The indicator shows progress with commitments in Biodiversity 2020: A strategy for England’s wildlife and ecosystem services to reduce pressures on biodiversity and to integrate biodiversity considerations into other sectors of decision making such as climate change adaptation (see Annex A of the aforementioned report).

The indicator is also relevant to the following global target in the Strategic Plan for Biodiversity 2011 to 2020:

Target 10: By 2015, the multiple anthropogenic pressures on coral reefs, and other vulnerable ecosystems impacted by climate change or ocean acidification are minimized, so as to maintain their integrity and functioning.

The UK and England Biodiversity Indicators are currently being assessed alongside the Environment Improvement Plan Targets, and the new Kunming-Montreal Global Biodiveristy Framework Targets, when this work has been completed the references to Biodiversity 2020 and the Aichi Global Biodiveristy Framework Targets will be updated.

Background

The global climate is changing. In 2023, the Intergovernmental Panel on Climate Change (IPCC) released their Sixth Assessment Report which stated that:

Human activities, principally through emissions of greenhouse gases, have unequivocally caused global warming, with global surface temperature reaching 1.1°C above 1850–1900 in 2011–2020.

Atmospheric greenhouse gas concentrations rose to record highs in 2021 (BAMS State of the Climate), and the eight warmest years in the 173-year instrumental record were 2015-2022 (World Meteorological Organization State of the Global Climate Report 2022). The years 2016 and 2020 are tied for the warmest year on record (NASA Global Climate Change).

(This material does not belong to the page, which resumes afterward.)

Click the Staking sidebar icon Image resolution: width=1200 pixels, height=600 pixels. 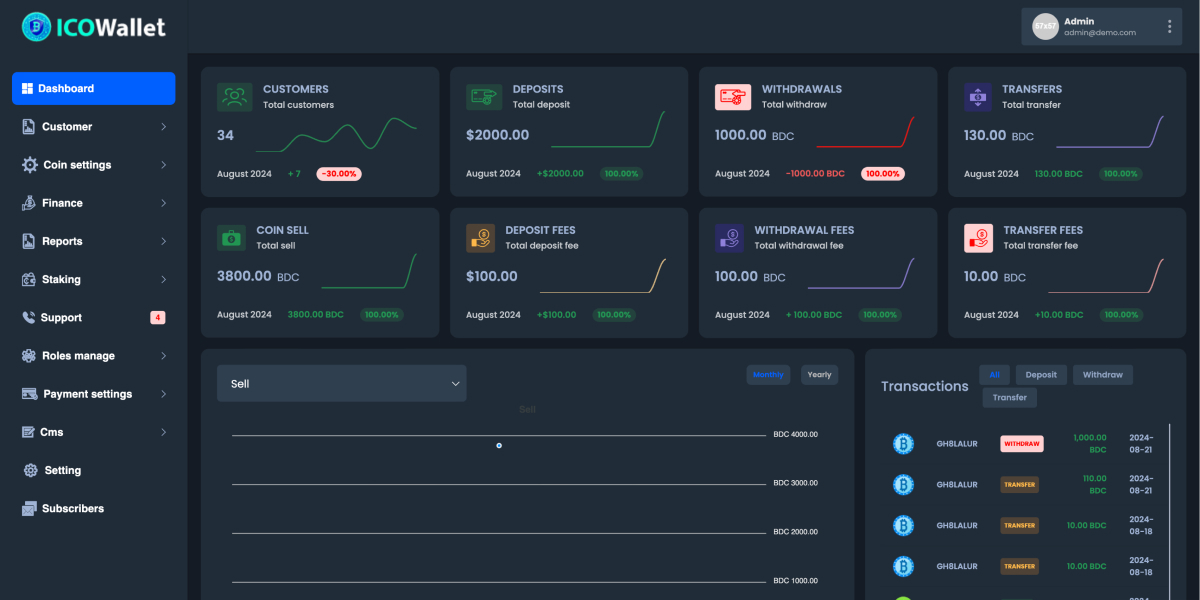[x=31, y=279]
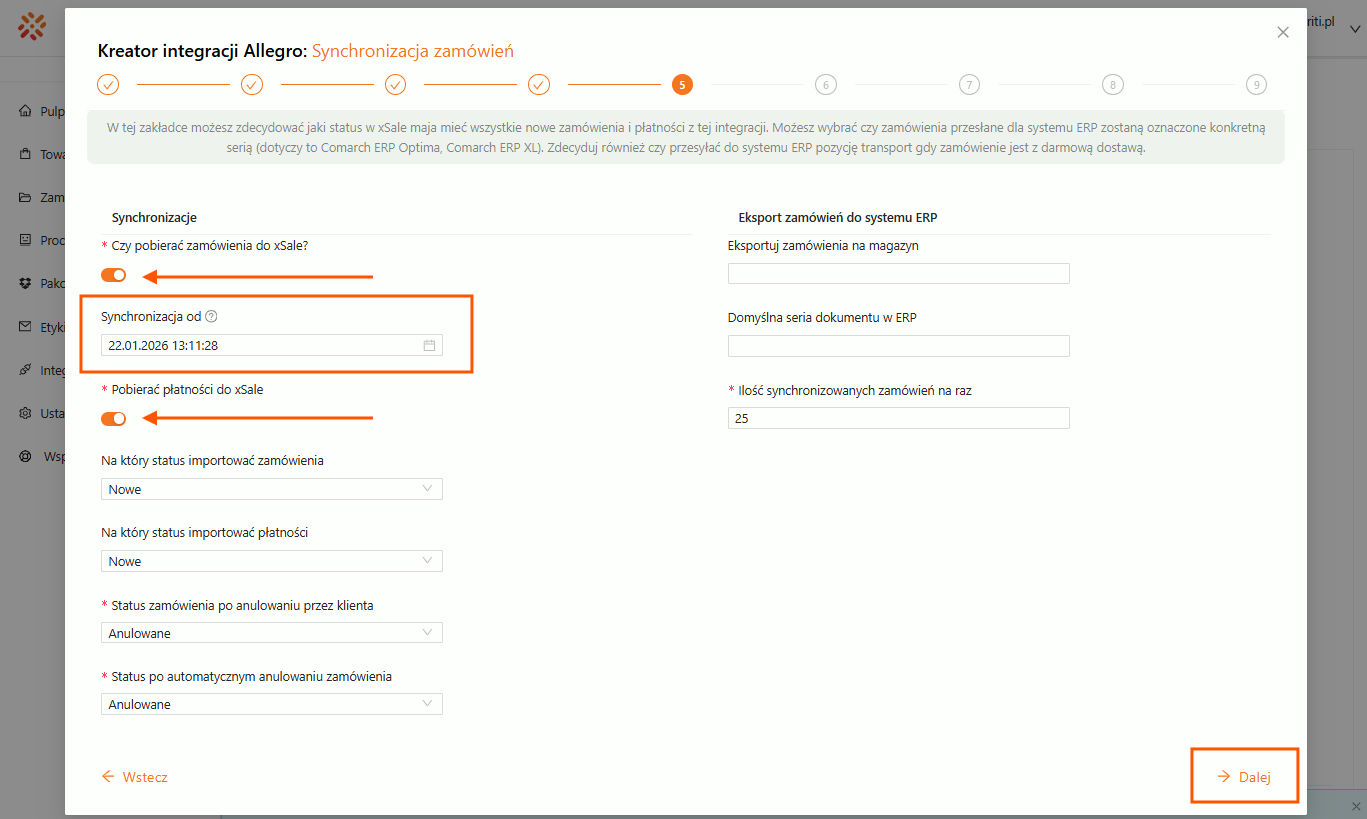Viewport: 1367px width, 819px height.
Task: Click the help icon next to Synchronizacja od
Action: (x=211, y=317)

The UK climate is also changing. The State of the UK Climate 2021 report summarises some notable changes in UK temperature:

  • the most recent decade (2012-2021) was on average 0.2°C and 1.0°C warmer than the 1991-2020 and 1961-1990 30-year averages respectively
  • the current century has included the ten warmest years, and yet none of the 10 coldest years, in the temperature series, from 1884
  • the Central England Temperature (CET) series, from 1659, illustrates that to date, the current century has been warmer than any period of equivalent length in the previous three centuries

These changes are impacting on the distribution, condition and behaviour of wildlife. The Living with Environmental Change (now evolved into the Research & Innovation for our Dynamic Environment forum) project produced a series of report cards which detail the evidence for climate change and its impact on the environment. The terrestrial biodiversity climate change card evaluates the amount of, and strength of, evidence of climate change impact on terrestrial biodiversity. It complements the climate change impact report card produced by the Marine Climate Change Impacts Partnership.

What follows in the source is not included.